Acknowledging this, some states are looking at alternative pathways to earning an HSE credential. A popular emerging option is a pathway that includes a transcript showing course completion. With this model, adult educators can construct problem-based lessons to show competency across literacies. By removing the pressure of standardized tests, instructors can build classrooms that are more welcoming and effective for adults with past trauma.
The idea of using multimodal play to achieve this was studied by Rachael Gruen of The Ancona School in Chicago. Multimodal play comes from the idea of multiliteracies. It is unscripted and refers to the idea that there is a continuous changing process for how we read, write, view, listen, compose, and communicate information. It allows learners to play with their ideas and make connections with different literacies using resources around them—photos, videos, music, a museum, cooking, sewing, and more.
Multimodal play helps learners reframe how they learn as well as the learning environment, because learning is no longer focused on the standardized assessment. Through her study of multiple adult learners who had negative experiences and trauma with past education, Gruen developed new insights about multimodal play as a pathway to developing the competencies needed to receive an HSE diploma. Among her insights:
Educators can better meet the needs of learners through multimodal play when they can give the learners control of the content and mode of instruction. Specifically, sharing personal stories with others puts learners in charge of their choices.

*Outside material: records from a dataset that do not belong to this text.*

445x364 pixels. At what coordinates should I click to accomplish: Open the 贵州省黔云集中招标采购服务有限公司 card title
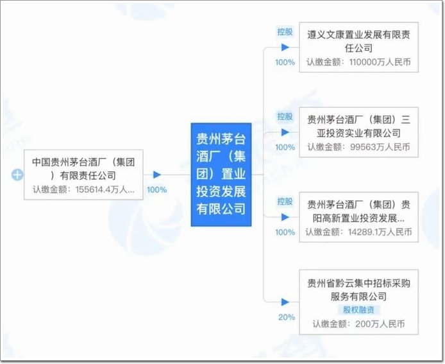(x=358, y=290)
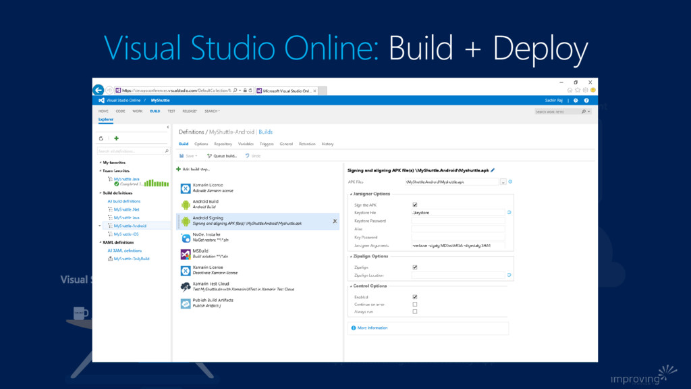Open the More Information link
Screen dimensions: 691x389
tap(372, 328)
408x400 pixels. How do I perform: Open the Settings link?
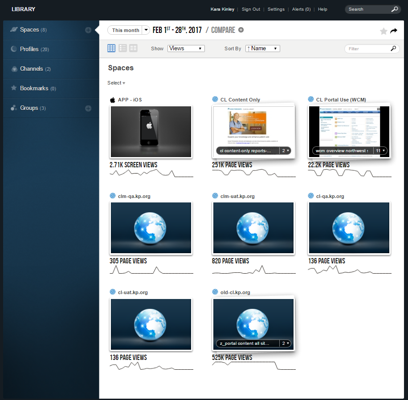click(x=276, y=9)
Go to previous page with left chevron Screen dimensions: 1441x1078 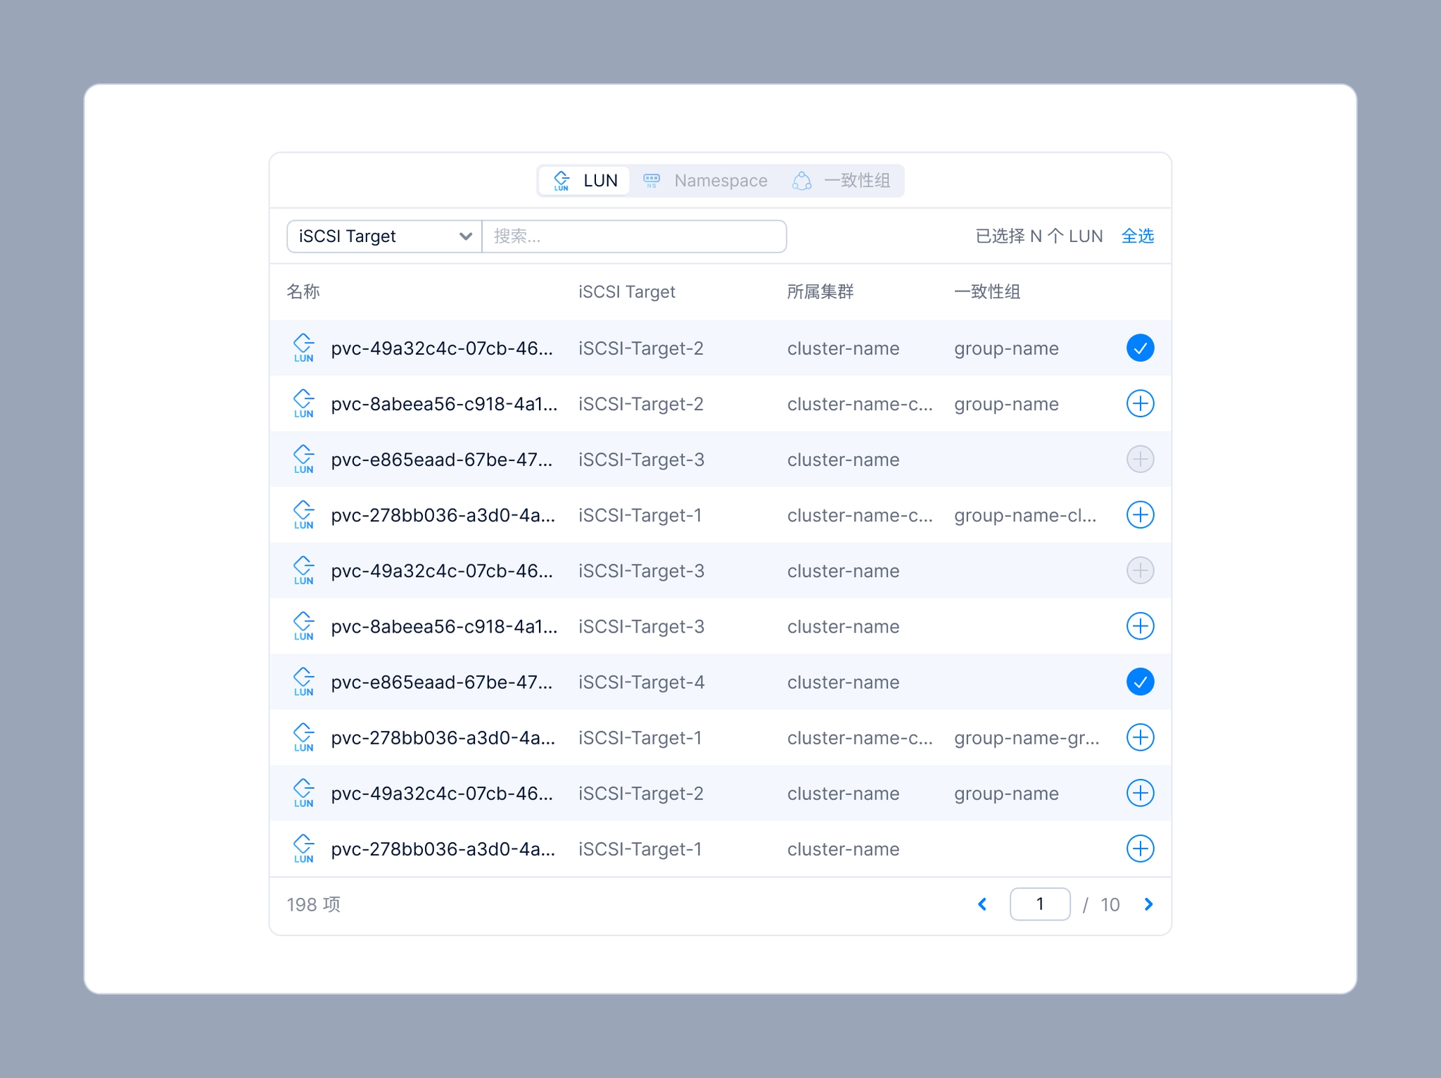(982, 904)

Multimodal play allows for unscripted moments in which learners build connections with each other. Not only does this help adults view classrooms as a welcoming place, but it also creates a new way of learning and building competencies through peer collaboration.
At the end of her study, Gruen saw that the participants seemed encouraged about education. They were able to take control of their past trauma, process it, and heal. She sees value for HSE programs to incorporate multimodal play as a way to engage more learners by building a stronger sense of meaning within competencies.
Gruen’s full study, “‘You Don’t Know What I Went Through’: Adult Learners Healing Through Multimodal Play,” was published in our Adult Literacy Education research journal.